**Work to do**
Copy out everything from the start of the entries down to the line containing "[1357, 360]", renaming "Workspace Relationships" to "Project Members" and changing nothing else.

**Information given**
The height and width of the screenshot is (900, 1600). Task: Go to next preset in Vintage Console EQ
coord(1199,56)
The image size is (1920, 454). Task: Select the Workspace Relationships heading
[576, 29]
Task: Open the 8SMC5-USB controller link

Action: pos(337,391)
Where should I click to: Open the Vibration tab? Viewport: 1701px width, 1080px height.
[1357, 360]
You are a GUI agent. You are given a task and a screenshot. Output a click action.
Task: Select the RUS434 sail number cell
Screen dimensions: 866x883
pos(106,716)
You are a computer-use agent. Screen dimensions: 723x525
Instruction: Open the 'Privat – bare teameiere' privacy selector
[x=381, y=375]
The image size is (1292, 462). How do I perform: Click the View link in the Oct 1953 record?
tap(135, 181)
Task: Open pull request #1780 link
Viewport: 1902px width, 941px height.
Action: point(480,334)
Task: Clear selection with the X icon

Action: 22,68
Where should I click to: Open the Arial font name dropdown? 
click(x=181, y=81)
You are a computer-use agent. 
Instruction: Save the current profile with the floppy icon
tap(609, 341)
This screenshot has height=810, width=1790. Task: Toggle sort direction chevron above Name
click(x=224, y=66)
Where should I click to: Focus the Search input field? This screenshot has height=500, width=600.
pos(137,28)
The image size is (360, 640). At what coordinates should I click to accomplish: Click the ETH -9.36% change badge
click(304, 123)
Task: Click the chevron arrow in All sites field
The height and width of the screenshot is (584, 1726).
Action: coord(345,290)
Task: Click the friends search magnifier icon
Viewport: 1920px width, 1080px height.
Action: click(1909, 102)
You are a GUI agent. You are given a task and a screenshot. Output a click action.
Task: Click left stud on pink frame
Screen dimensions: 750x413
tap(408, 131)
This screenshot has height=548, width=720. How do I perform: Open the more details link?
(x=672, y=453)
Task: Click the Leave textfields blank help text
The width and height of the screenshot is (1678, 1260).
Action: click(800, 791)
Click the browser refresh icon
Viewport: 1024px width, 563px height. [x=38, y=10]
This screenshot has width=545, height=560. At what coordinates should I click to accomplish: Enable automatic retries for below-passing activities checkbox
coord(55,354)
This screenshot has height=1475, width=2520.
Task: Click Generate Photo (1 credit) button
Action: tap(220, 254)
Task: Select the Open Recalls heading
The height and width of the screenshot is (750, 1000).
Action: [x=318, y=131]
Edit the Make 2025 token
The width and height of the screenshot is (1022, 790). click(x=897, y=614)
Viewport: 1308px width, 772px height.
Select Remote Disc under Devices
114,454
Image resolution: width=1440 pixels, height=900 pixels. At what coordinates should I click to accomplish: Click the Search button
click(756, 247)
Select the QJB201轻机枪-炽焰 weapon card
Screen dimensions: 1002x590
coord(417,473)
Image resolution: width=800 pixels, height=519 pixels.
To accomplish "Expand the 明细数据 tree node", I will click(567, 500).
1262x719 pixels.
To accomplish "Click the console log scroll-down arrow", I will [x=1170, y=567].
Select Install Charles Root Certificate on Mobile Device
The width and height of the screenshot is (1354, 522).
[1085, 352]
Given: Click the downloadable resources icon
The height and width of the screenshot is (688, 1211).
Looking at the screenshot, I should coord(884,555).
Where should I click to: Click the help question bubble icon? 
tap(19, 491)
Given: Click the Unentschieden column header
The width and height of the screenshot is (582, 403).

**Task answer**
The height and width of the screenshot is (900, 1600). Task: Go to next preset in Vintage Console EQ
coord(1199,56)
The image size is (1920, 454). Task: Select the Project Members heading
[576, 29]
Task: Open the 8SMC5-USB controller link

Action: pos(337,391)
Where should I click to: Open the Vibration tab? Viewport: 1701px width, 1080px height.
[1357, 360]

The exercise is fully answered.